▶ Brief:
Copy the entries below word for word, with nothing added, dropped, or changed.

## begin Data listing

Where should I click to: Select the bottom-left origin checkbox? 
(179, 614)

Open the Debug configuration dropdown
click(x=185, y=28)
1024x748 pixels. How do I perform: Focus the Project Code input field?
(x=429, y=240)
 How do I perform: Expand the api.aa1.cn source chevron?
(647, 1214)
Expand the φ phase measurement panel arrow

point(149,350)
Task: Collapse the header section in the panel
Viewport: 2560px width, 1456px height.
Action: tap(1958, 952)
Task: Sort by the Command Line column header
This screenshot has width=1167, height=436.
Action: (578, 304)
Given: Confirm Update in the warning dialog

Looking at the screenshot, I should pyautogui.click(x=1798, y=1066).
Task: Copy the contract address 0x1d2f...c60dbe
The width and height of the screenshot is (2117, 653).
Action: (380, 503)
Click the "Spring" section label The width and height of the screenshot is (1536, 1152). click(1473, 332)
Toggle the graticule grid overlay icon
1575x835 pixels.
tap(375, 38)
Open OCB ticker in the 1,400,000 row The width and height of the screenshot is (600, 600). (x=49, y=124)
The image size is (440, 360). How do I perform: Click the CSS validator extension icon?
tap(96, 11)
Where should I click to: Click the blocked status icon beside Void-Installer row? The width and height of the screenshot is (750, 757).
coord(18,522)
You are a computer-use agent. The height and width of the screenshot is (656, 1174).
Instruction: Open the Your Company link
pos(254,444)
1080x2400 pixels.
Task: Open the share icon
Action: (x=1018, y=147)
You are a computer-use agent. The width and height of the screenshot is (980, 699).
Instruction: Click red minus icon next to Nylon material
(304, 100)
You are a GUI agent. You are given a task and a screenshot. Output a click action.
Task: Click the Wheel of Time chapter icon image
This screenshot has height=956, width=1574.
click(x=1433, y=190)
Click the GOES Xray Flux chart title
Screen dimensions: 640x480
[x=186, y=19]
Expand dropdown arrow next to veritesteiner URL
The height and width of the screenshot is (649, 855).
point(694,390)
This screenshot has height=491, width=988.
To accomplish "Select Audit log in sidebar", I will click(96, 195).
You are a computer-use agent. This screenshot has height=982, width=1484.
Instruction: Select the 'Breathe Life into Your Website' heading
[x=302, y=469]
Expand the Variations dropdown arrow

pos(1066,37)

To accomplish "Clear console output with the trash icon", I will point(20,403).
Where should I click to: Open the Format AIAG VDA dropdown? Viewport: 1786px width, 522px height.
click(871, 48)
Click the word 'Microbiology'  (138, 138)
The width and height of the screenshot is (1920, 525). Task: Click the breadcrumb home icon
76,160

## end Data listing

▶ Right answer:
Where should I click to: Select the bottom-left origin checkbox? 
(179, 614)

Open the Debug configuration dropdown
click(x=185, y=28)
1024x748 pixels. How do I perform: Focus the Project Code input field?
(x=429, y=240)
 How do I perform: Expand the api.aa1.cn source chevron?
(647, 1214)
Expand the φ phase measurement panel arrow

point(149,350)
Task: Collapse the header section in the panel
Viewport: 2560px width, 1456px height.
Action: tap(1958, 952)
Task: Sort by the Command Line column header
This screenshot has width=1167, height=436.
Action: (578, 304)
Given: Confirm Update in the warning dialog

Looking at the screenshot, I should pyautogui.click(x=1798, y=1066).
Task: Copy the contract address 0x1d2f...c60dbe
The width and height of the screenshot is (2117, 653).
Action: (380, 503)
Click the "Spring" section label The width and height of the screenshot is (1536, 1152). click(1473, 332)
Toggle the graticule grid overlay icon
1575x835 pixels.
tap(375, 38)
Open OCB ticker in the 1,400,000 row The width and height of the screenshot is (600, 600). (x=49, y=124)
The image size is (440, 360). How do I perform: Click the CSS validator extension icon?
tap(96, 11)
Where should I click to: Click the blocked status icon beside Void-Installer row? The width and height of the screenshot is (750, 757).
coord(18,522)
You are a computer-use agent. The height and width of the screenshot is (656, 1174).
Instruction: Open the Your Company link
pos(254,444)
1080x2400 pixels.
Task: Open the share icon
Action: (x=1018, y=147)
You are a computer-use agent. The width and height of the screenshot is (980, 699).
Instruction: Click red minus icon next to Nylon material
(304, 100)
You are a GUI agent. You are given a task and a screenshot. Output a click action.
Task: Click the Wheel of Time chapter icon image
This screenshot has height=956, width=1574.
click(x=1433, y=190)
Click the GOES Xray Flux chart title
Screen dimensions: 640x480
[x=186, y=19]
Expand dropdown arrow next to veritesteiner URL
The height and width of the screenshot is (649, 855).
point(694,390)
This screenshot has height=491, width=988.
To accomplish "Select Audit log in sidebar", I will click(96, 195).
You are a computer-use agent. This screenshot has height=982, width=1484.
Instruction: Select the 'Breathe Life into Your Website' heading
[x=302, y=469]
Expand the Variations dropdown arrow

pos(1066,37)

To accomplish "Clear console output with the trash icon", I will point(20,403).
Where should I click to: Open the Format AIAG VDA dropdown? Viewport: 1786px width, 522px height.
click(871, 48)
Click the word 'Microbiology'  (138, 138)
The width and height of the screenshot is (1920, 525). Task: Click the breadcrumb home icon
76,160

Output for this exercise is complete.